All the animals gathered for a great council to finally decide this essential matter. The discussion spiralled into confusion and hesitation; everyone was afraid of speaking the wrong word, of assigning a name that would prove inappropriate or offensive to the great light.
Then, from the deep earth, a small voice called out. It was the Badger, who emerged from his hole, blinked at the bright sky, and shouted a name for the sun. But as quickly as the word left his mouth, he was consumed by panic. He scrambled back into the darkness of his burrow, pulling the soil over his head, terrified of the punishment he felt sure would follow. The other animals, startled and confused, followed him, calling for him to come out. But the Badger went underground and stayed there, convinced he had committed an unforgivable offence simply by naming the magnificent light.
This is Badger Medicine, and it is the theme of Knott Consulting’s creation story.
The fear that drove the Badger underground is a feeling that Indigenous people of Turtle Island carry deep inside—the perennial, corrosive feeling that we have done something wrong, that we ourselves are something wrong or inferior.
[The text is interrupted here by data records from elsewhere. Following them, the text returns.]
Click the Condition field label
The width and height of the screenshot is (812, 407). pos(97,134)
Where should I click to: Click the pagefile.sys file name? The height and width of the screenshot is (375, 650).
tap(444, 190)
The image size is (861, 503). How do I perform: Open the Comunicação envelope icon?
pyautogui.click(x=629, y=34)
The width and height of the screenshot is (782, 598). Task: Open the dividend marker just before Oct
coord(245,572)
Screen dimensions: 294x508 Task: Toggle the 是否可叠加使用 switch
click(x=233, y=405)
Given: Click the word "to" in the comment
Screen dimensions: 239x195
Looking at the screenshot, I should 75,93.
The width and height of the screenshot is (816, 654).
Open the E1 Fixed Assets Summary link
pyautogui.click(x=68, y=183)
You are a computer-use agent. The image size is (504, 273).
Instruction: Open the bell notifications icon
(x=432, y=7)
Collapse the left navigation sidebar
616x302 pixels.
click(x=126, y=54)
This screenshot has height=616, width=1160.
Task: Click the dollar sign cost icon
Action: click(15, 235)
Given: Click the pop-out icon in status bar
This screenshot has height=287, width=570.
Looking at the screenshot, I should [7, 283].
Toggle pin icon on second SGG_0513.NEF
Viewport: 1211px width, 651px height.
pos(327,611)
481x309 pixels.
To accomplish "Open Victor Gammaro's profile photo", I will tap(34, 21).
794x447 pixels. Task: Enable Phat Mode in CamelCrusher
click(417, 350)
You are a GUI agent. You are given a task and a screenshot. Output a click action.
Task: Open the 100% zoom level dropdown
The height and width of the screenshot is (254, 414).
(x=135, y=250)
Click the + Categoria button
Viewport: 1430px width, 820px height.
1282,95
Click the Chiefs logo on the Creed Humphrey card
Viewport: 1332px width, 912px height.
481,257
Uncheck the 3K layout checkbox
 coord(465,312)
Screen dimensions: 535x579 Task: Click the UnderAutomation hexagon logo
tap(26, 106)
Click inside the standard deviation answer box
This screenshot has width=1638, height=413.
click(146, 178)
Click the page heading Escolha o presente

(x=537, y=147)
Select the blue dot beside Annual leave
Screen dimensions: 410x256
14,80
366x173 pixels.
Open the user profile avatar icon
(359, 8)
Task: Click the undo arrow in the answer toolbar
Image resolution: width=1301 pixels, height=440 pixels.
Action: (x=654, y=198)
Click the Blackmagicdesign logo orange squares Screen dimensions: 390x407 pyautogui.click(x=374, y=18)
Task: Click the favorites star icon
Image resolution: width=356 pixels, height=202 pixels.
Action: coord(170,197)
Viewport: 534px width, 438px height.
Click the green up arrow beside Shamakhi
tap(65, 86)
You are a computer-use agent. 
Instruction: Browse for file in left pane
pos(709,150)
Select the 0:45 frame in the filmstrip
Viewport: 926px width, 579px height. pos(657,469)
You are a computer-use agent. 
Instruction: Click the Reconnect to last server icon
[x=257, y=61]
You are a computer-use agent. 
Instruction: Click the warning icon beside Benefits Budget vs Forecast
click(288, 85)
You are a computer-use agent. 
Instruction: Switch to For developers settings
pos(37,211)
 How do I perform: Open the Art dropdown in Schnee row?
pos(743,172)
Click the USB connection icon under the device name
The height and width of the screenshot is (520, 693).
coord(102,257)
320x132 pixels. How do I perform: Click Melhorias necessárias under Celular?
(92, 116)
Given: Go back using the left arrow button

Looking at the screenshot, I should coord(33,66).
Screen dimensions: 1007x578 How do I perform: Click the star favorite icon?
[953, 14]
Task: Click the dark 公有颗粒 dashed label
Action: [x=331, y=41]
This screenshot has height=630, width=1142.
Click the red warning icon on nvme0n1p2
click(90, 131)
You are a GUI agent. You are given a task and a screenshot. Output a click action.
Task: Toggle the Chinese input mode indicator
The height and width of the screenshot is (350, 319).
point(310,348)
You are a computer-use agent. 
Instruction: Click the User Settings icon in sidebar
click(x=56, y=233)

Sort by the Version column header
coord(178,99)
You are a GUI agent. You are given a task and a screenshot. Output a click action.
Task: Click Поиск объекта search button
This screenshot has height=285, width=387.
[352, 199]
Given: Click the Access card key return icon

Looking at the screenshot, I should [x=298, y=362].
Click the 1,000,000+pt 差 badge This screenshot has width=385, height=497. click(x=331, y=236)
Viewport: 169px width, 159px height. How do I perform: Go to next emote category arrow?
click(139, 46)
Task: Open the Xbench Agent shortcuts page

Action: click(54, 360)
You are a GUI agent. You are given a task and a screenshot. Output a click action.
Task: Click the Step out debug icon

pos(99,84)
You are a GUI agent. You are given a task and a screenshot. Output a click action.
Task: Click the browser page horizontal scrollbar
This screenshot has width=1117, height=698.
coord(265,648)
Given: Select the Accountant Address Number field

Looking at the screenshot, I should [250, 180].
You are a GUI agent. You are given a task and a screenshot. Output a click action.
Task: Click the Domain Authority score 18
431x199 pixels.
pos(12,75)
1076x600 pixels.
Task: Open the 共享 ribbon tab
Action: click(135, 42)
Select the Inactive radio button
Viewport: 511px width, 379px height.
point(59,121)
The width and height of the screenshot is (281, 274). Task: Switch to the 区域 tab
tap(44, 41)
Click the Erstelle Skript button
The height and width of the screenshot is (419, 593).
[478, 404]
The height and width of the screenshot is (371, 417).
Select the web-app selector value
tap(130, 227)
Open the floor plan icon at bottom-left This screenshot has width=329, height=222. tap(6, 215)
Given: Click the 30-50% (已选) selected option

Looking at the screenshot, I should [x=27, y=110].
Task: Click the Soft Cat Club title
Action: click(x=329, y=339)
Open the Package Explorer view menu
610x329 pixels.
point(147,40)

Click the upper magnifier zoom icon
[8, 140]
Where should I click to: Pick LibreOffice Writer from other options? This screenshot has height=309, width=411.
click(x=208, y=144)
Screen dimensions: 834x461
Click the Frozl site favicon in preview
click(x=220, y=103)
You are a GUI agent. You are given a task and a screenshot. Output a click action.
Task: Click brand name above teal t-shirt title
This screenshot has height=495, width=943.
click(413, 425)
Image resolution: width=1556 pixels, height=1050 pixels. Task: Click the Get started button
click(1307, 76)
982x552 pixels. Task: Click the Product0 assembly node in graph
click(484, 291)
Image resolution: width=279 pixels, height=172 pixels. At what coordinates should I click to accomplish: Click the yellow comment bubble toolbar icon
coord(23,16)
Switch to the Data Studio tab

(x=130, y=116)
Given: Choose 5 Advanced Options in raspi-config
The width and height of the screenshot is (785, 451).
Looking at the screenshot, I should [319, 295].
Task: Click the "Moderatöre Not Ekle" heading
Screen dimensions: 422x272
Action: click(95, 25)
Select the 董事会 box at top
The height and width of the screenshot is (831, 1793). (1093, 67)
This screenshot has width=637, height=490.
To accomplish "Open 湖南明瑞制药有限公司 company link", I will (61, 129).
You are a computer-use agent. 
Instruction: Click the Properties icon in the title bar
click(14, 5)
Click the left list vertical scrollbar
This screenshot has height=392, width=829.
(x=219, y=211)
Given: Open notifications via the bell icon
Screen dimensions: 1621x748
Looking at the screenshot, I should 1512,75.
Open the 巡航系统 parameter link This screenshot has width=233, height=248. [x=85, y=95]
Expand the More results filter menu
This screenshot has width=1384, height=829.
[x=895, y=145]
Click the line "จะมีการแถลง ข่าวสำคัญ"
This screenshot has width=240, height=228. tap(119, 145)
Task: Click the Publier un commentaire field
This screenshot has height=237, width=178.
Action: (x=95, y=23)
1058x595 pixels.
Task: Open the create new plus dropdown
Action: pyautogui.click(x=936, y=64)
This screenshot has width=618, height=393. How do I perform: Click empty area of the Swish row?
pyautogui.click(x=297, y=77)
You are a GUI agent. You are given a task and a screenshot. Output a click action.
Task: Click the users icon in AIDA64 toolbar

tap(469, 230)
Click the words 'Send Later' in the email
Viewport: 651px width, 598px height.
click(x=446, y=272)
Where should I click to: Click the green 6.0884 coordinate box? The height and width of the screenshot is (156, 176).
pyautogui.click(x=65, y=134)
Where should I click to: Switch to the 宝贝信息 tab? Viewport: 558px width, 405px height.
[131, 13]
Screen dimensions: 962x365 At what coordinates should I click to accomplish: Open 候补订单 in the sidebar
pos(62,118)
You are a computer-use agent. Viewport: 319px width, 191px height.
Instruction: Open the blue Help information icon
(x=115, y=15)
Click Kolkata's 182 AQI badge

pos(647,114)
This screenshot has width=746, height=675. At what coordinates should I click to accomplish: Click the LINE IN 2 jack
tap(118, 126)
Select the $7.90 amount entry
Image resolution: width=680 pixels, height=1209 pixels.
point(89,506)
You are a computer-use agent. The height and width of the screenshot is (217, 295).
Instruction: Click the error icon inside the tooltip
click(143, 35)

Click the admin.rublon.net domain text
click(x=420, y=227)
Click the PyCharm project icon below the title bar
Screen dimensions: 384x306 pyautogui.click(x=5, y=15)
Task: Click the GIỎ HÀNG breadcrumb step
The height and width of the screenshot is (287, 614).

That essential, precious part of us—the thing we want to name but cannot, the true self we dare not reveal—is held in constant check by the fear of punishment.
So, like the Badger, we hide. We stay down inside ourselves, but not in a place of safety or strength—we hide in shame and self-recrimination. We abuse ourselves with drugs and alcohol, seeking a temporary balm from the pain of hiding, only to find that the self-abuse becomes the very punishment we feared. The unwanted thing, the belief in our inferiority, has a brutal way of landing right on top of us.
Badger Medicine teaches us that fear is the trap, not the name. The only path forward, the only thing that stands a chance of working to heal the wounds carried by Indigenous Peoples of Turtle Island, is to confront the fear of judgment.
We must learn to stay down inside ourselves, yes, but not in hiding. We must settle deep inside ourselves, in our very souls, and learn to remain there, unafraid. Only then can the true self emerge and stand, unafraid, in the light.